Selected excerpt >>
+-------+

Real returns: Don’t read too much into the India VIX bl-premium-article-image

Aarati Krishnan Updated - April 27, 2024 at 11:48 AM.
Historical trends in the India VIX suggest that it hasn’t been all that great at predicting incoming market turbulence

With the General Elections on, the Indian stock markets have paused in their bullish streak to trade sideways lately. But investors don’t seem to be happy with this breather. Instead, they are putting every possible indicator under the microscope for signs that market will resume its upward climb.

The most recent indicator to be dissected was the India VIX. In the April 23 session, the India VIX fell from 12.7 to 10.1, a near 20 per cent dip. Many interpreted this as a sign that election-related uncertainty was at an end, with the ruling NDA regime likely to return with a thumping majority. They pointed out that the India VIX fell 30 per cent on May 23, 2019, and 33 per cent on May 16, 2014 — the two previous occasions when General Election results were announced. Therefore, the 20 per cent dip ahead of this election result, and the low VIX value of 10, meant that election-related uncertainty is already behind us.

But is this really a correct interpretation of VIX movements? It isn’t. To know why, it is useful to understand how the VIX works and to look at history.

How VIX works

The India VIX (short for India Volatility Index) attempts to measure expected volatility in the Nifty50 over the next 30 days. The calculation of India VIX is modelled on the CBOE (Chicago Board of Options Exchange) VIX.

To arrive at the daily VIX value, the exchange takes the forward value of the Nifty from its futures contract and calculates the expected variance in it by using the order book for out-of the-money Nifty option contracts for the immediate month, and the one after it.

To simplify, the VIX attempts to derive the expected volatility in the Nifty from trades punched in by options traders for differing Nifty levels for the current and next month. The VIX value represents the annualised percentage change expected in the index in the next 30 days.

+-------+

Set problem a >> Reproduce the India VIX article from "The India VIX (short" up to and including "Options Exchange) VIX.".
The India VIX article has no connection to the records.

Data for this exercise >>
+-------+

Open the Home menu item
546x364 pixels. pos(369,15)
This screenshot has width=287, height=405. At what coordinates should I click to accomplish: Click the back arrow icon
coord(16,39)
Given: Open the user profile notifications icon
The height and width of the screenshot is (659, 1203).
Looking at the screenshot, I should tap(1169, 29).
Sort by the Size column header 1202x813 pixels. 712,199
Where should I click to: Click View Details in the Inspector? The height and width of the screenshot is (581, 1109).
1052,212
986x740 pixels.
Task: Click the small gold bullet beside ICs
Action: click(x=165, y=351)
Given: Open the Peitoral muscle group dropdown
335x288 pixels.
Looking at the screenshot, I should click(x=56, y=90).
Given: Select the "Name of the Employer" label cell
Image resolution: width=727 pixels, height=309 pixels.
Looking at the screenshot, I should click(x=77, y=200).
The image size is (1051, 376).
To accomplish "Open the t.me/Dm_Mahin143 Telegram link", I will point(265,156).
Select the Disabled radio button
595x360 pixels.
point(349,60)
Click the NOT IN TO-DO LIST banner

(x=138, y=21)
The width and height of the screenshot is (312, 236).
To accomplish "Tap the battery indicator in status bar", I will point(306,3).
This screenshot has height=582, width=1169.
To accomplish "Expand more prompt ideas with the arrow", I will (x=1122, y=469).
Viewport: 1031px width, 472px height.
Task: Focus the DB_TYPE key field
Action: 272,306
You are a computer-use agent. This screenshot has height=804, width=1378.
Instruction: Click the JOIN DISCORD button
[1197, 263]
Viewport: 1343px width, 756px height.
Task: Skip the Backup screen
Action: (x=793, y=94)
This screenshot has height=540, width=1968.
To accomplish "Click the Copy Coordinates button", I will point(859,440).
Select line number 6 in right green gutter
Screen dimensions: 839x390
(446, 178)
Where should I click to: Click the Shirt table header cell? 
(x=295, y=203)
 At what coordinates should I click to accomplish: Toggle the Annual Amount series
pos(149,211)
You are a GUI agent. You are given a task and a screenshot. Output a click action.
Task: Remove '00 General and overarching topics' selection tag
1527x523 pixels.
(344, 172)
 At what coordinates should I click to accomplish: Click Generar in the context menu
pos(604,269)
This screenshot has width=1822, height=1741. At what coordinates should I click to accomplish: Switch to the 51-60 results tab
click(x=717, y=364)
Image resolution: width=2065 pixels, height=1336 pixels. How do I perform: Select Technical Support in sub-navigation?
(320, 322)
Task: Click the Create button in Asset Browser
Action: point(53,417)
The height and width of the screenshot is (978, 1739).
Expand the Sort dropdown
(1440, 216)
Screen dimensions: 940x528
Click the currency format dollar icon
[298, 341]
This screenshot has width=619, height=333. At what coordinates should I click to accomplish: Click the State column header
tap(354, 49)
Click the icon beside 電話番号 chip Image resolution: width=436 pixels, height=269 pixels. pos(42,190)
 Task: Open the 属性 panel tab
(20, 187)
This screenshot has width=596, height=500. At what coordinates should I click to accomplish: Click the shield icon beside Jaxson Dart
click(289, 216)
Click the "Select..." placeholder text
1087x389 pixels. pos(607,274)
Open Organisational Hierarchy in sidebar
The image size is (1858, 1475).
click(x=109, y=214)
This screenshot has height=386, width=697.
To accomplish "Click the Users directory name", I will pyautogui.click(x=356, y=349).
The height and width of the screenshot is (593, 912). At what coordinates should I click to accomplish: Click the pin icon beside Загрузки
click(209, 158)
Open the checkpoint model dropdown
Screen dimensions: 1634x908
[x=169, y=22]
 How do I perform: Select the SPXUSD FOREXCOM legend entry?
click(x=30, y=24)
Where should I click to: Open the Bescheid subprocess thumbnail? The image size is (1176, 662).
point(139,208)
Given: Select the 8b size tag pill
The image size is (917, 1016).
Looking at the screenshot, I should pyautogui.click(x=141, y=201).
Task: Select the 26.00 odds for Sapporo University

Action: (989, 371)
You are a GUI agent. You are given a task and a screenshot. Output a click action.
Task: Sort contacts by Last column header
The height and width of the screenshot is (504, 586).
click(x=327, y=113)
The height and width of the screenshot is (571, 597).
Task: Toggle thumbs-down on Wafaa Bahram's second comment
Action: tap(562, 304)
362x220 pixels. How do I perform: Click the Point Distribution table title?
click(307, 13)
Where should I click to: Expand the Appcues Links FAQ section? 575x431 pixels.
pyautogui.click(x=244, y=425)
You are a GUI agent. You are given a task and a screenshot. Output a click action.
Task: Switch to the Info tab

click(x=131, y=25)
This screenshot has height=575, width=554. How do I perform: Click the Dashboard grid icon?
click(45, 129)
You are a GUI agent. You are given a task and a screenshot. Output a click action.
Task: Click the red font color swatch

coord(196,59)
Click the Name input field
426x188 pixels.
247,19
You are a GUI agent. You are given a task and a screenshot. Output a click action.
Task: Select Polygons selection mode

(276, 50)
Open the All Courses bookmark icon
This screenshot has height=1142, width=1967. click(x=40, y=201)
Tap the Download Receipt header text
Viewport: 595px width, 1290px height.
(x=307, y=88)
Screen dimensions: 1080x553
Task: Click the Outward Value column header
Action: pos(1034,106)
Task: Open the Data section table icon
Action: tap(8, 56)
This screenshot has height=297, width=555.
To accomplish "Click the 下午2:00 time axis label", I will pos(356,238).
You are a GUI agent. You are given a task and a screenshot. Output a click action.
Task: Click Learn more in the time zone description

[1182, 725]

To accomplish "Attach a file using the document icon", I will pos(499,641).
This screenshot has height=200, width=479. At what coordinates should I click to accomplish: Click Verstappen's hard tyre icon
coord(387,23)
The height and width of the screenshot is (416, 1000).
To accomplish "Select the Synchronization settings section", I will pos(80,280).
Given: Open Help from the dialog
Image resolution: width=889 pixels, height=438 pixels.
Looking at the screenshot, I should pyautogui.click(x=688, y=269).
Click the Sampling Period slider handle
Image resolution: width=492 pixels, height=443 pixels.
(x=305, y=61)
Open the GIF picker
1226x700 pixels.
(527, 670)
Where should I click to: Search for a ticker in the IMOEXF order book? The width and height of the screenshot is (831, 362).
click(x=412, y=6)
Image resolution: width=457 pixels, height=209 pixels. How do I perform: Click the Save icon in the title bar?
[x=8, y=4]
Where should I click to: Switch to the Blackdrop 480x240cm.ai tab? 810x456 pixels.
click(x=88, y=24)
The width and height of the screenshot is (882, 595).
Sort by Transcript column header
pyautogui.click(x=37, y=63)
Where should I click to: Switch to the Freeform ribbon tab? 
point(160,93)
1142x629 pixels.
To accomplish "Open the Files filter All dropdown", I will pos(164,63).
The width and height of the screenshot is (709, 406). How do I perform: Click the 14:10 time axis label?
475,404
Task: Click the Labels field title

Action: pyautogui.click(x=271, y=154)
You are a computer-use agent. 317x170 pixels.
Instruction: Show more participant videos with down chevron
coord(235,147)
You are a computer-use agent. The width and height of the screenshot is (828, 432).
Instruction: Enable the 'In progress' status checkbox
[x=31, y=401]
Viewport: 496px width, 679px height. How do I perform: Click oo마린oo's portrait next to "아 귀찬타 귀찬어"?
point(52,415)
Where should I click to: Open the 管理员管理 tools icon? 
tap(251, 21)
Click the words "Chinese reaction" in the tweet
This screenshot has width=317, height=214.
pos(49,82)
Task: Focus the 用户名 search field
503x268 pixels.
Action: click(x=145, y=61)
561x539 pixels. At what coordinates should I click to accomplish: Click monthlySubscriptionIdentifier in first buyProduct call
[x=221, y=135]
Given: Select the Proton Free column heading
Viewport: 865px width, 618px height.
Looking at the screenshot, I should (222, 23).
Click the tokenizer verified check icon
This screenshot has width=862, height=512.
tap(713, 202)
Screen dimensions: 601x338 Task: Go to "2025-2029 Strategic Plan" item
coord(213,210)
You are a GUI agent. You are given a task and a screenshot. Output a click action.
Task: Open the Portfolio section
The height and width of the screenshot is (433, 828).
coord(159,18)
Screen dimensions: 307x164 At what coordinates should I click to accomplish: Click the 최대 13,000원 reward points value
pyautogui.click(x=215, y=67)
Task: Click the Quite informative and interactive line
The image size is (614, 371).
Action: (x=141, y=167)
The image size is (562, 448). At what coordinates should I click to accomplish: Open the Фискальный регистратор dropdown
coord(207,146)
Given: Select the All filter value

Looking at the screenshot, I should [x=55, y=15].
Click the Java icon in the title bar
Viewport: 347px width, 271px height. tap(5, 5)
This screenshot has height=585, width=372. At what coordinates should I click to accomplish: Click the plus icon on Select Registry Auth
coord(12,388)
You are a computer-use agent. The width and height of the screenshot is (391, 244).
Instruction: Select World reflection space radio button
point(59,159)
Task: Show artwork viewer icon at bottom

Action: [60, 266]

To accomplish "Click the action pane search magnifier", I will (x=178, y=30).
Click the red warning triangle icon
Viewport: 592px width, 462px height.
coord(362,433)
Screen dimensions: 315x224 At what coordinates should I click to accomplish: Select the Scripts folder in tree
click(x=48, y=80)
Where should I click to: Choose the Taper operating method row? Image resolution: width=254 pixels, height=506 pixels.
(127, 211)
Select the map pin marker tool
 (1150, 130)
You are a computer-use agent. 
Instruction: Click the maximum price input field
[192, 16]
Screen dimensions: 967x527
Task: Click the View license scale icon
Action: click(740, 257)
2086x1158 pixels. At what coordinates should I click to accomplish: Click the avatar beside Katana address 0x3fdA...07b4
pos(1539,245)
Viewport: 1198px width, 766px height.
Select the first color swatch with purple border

+-------+

Set problem b >> In the records, transcribe every line from the one containing "The image size is (1051, 376)." up to and including the one containing "I will point(306,3).".

Full output a >>
The India VIX (short for India Volatility Index) attempts to measure expected volatility in the Nifty50 over the next 30 days. The calculation of India VIX is modelled on the CBOE (Chicago Board of Options Exchange) VIX.

Full output b >>
The image size is (1051, 376).
To accomplish "Open the t.me/Dm_Mahin143 Telegram link", I will point(265,156).
Select the Disabled radio button
595x360 pixels.
point(349,60)
Click the NOT IN TO-DO LIST banner

(x=138, y=21)
The width and height of the screenshot is (312, 236).
To accomplish "Tap the battery indicator in status bar", I will point(306,3).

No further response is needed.